Whether you're under lockdown or stay-at-home orders, you’ve been forced to adapt. Offices are now your desk or kitchen table, meetings are now virtual, and, unless you’re on the frontlines, healthcare has become telehealth.

By now you’ve read more articles than you can count listing tips for working at home: create a schedule, stick to your designated work area, take breaks. But none of these articles state the obvious. To continue offering quality care you must adopt software that digitizes your current workflow.

Forget the digital future, it’s the digital present now. There’s no time to reinvent the wheel. Genomic medicine needs software that takes what is already working and makes it digital. This is our goal at PhenoTips.

Without digital workflows genetic clinicians use a combination of electronic health records (EHR) and paper, doubling their administrative workload. Redundant data entry, tedious paperwork and scanning, results in more time spent on administrative tasks than patient care. Hospitals may have managed despite this inefficiency before the pandemic, but now that staff are working from home, away from their EHRs and filing systems, they’re forced to adjust.

The transition to remote work has been challenging for everyone, but for the early adopters already using digital workflows, teams continue to collaborate and offer continuous patient care despite the chaos. At Great Ormond Street Hospital (GOSH) in London, UK, the genetics department used to access PhenoTips with a single sign in through their EHR, Epic. Now that work is remote, they continue to work uninterrupted, by taking advantage of the software’s ability to act as a standalone database for genomic service.

“PhenoTips has enabled us to do telephone and video clinics from home during the Covid 19 pandemic,” says Dr. Ajith Kumar, Consultant in Clinical Genetics at GOSH, “we also do MDTs from home, sharing the PhenoTips screen, especially when discussing cancer genetics patients.”

Dr.
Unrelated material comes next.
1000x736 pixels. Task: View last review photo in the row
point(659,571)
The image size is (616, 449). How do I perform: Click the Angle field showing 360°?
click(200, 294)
Guylaine D'Amours, Medical Genetics Resident at Université de Montréal, has noted a similarly smooth transition at CHU Sainte-Justine.

“There is no difference in using PhenoTips at the hospital and at home,” she says, “there has been no gap. It is easily accessible.”

A modern, digital workflow has also allowed for the life-saving research projects, like the Undiagnosed Disease Network (UDN), to continue seamlessly.

“Since our instance of PhenoTips can be accessed remotely, UDN clinicians and researchers have continued to be able to use this tool during this unprecedented time,” says Kimberly LeBlanc, Associate Director of Research Operations at the UDN in Boston, MA. “Teams within and across sites have been able to access information via PhenoTips and continue analysis and operations.”

This is a time of great change, and with change comes momentum. What you do with this momentum is up to you. Will you return to inefficient but familiar workflows, wasting countless hours entering the same information in multiple locations? Or will you harness this momentum to drive genomic care forward?

Think fast, the digital future is here.